# Weed killer and cats......



## alphadog (Jan 29, 2009)

Hi cat folks, 
I've got a question about the safety of cats if I put down weed killer... At the back of my house there is a strip of land (my access route) and the weeds are unmanagable, I am considering using some Pathclear to help me keep on top of it, however, I know that a couple of my neighbours have cats and whilst I can prevent dogs from wandering across, I can't stop the cats. 

The last thing I want to do is harm them, so I was wondering if you know of anything I could put down to deter them from walking on that area (for eg dogs dislike citronella and Vicks). Or should I just scrap the whole idea and stay natural?

Thanks in advance x


----------



## Malaguti (Apr 11, 2009)

Hi alphadog,

I know what you mean - it's a nightmare trying to fight weeds and keep pets safe at the same time.

Roundup can be used in conjunction with pets but they have to be kept away from the treated area until it's dry again so this may not be the best option for you.

You could try vinegar but I understand that you might need to repeat this a few times throughout the year.

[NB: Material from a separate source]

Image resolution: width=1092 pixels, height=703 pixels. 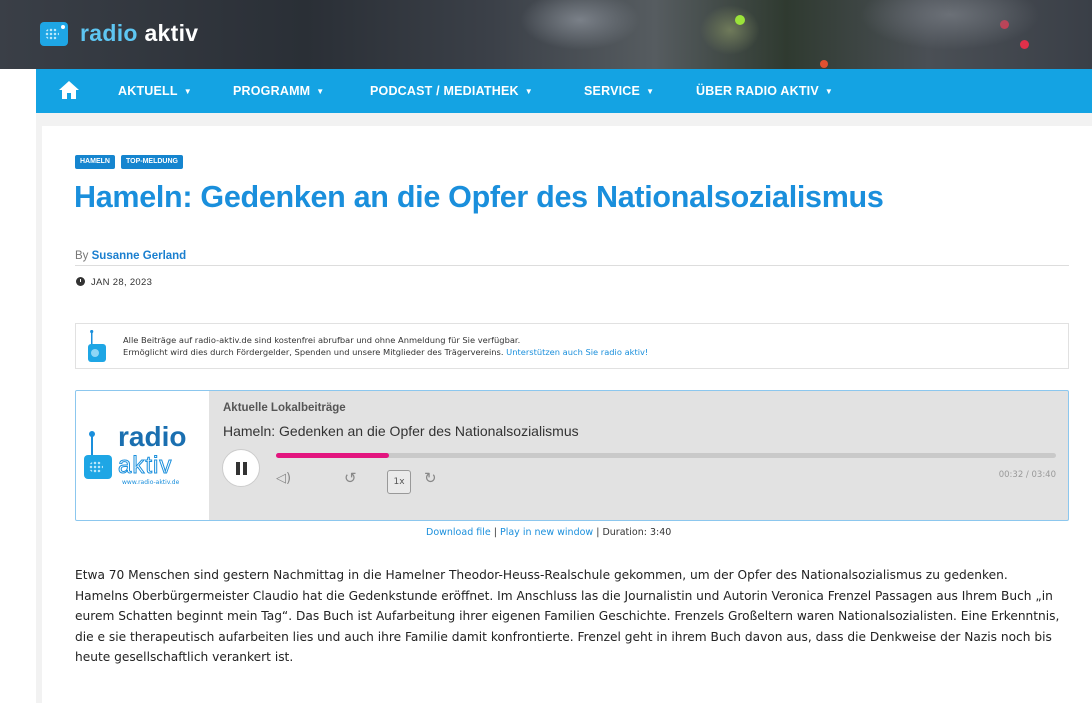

Found a homemade weedkiller recipe on another website:

*After doing some research on the internet and some trials I have come up with a environmentally and pet friendly weed killer! It is very simple. It is 4 parts vinegar (as strong as you can get but it works with normal malt vinegar), 1 part lemon juice, a table spoon of salt and dash of washing up liquid (Ecover or similar of course!). It works really well on smaller weeds (like on a patio/gravel) but not so good on larger ones, although it make some progress after a number of applications - but the upside of that is that it doesn't kill plants! Let me know your experience! I used it in the summer so not sure if the sun helped as well.*

There's also the product below but I can't find any info that confims whether it's safe for pets or not:

http://www.gardens-alive.com//index.html

Or, you could maybe try a weed burner (like a larger bunsen burner) - I understand some DIY and Garden Centres sell these quiete cheaply but I have no personal experience of using this.

Hope that helps a bit


----------



## alphadog (Jan 29, 2009)

Cheers malaguti, I will certainly try the recipe you quoted. I'm a bit of a greenie and the idea of using weed killer does not sit well with me, add the risk of harming the local cats into the mix and I'm prepared to try anything! 

Thanks for the tips :thumbup:


----------



## EatNoMeat (Apr 9, 2009)

Malaguti said:


> Hi alphadog,
> 
> I know what you mean - it's a nightmare trying to fight weeds and keep pets safe at the same time.
> 
> ...


What a good idea! Too bad I found this after 5 hours of back-breaking weed pulling in direct sunlight. Ugh.
Yeah, I won't put weed killer anywhere and I have poison ivy growing everywhere. I also have groundhogs, deer, feral cats, neighbors dog, squirrels, chipmunks... everybody lives around my house (it's near the woods).


----------